At Afleure, we continuously strive to bring you products that are distinctive and unique compared to those commonly found in the US market. We do this by traveling all over India, meeting artisans in remote villages, observing them put their fine handcrafting skills into action, and getting our hands on the range of fabrics that they create. During one such recent exploration, we came across the style which we are excited to offer as our upcoming collection – Kantha.
Kantha is derived from Sanskrit word ‘Kontha’ which means ‘rags’ or ‘patched garment’. Today, kantha refers to a type of embroidery in eastern India and Bangladesh in the form of a simple running stitch, worked by passing the needle in and out of the fabric in varying patterns. The length of the stitch is not measured, hence it may not be the same throughout the embroidered fabric. Its beauty is enhanced when more thread is seen on the fabric, with identical intervals which create intricate and eye-catching patterns and designs. Varying motifs can be created using the same stitch.
While Kantha’s origin can be traced back to pre-Vedic era (almost 1500 BC), modern Kantha’s roots go back about 500 years when women would create simple wraps, quilts or blankets by layering several fabrics and embroidering them together while also creating decorative designs. These designs were based on simple motifs derived from symbols of nature such as the sun, the moon, a tree, a fish etc. The embroidery skill was preserved over generations by passing on from grandmother to mother, to daughter and to granddaughter.
Kantha disappeared in early 1900 due to a lack of demand and was revived by the efforts of Guru Rabindranath Tagore’s daughter-in-law, Protima Devi. In modern times, the appeal of kantha has started to grow again with many contemporary designers using kantha embroidery in their products like clothes, home furnishings, beddings, and fashion accessories. A modern version of kantha, Nakshi kantha, uses colorful embroidered patterns and designs that narrate a story.
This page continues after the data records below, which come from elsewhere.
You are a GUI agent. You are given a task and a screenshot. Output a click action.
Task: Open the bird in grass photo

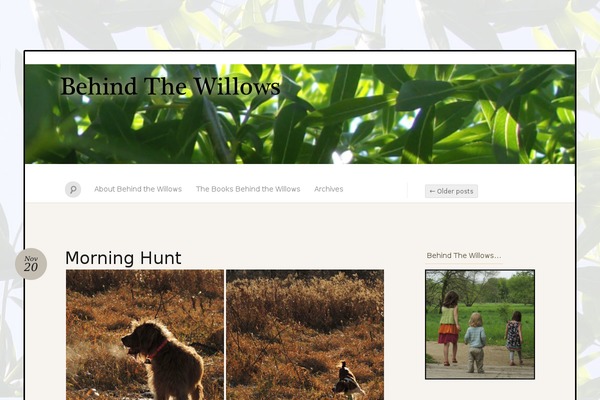coord(305,335)
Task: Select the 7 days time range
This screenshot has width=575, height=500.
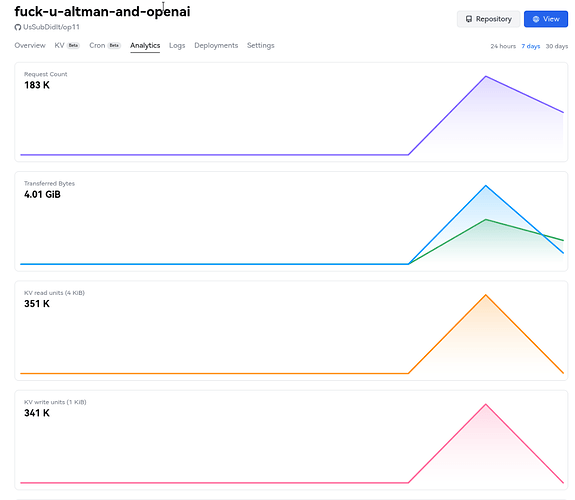Action: coord(531,46)
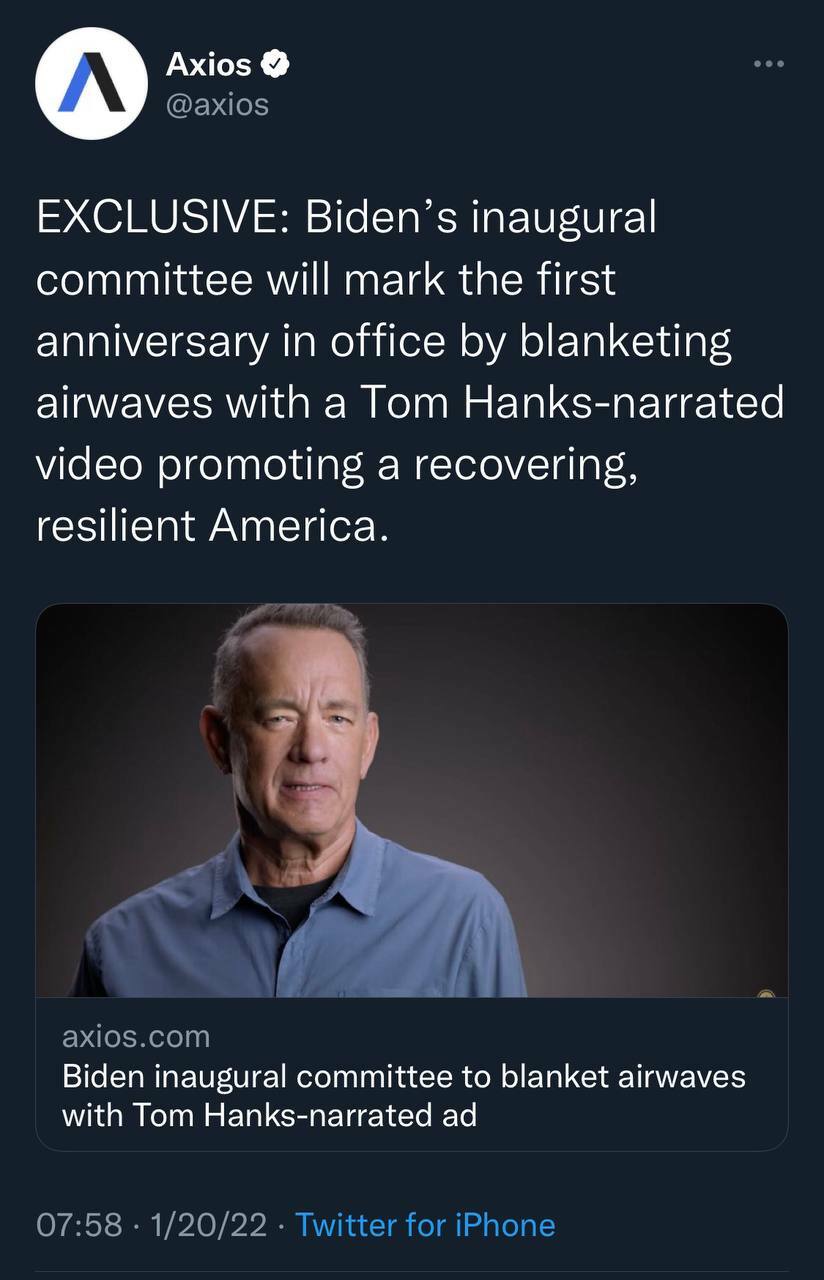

Even in today’s modern India, a grandmother’s or great-grandmother’s old cotton sarees are used to make warm blankets for babies. The layers of old sarees are embroidered together with a simple running stitch. As sarees age, the cotton fabric becomes more and more soft with each wash, making it safe for baby’s soft and delicate skin. This is also a great way to upcycle old sarees.
Kantha embroidery is generating steady income for many women in the rural part of east Indian states and in Bangladesh. Women spend 3-4 hours every day for this work and usually they work from home. Many nonprofit organization with a mission of women empowerment support their craft and help them find embroidery work.
Our upcoming Kantha collection has some basic as well as intricate embroidery patterns and motifs that go very well with modern lifestyle and home décor trends. We are sure that you love the way they enhance your living space and take it to the next level. They meet the same high standards of craftsmanship, quality, attention to detail, and value that you have come to expect from all our products.
And this is just the beginning of our Kantha journey. We will continue to bring you more innovative Kantha designs so that your living space will always continue to have the unique and distinctive look that have grown to appreciate.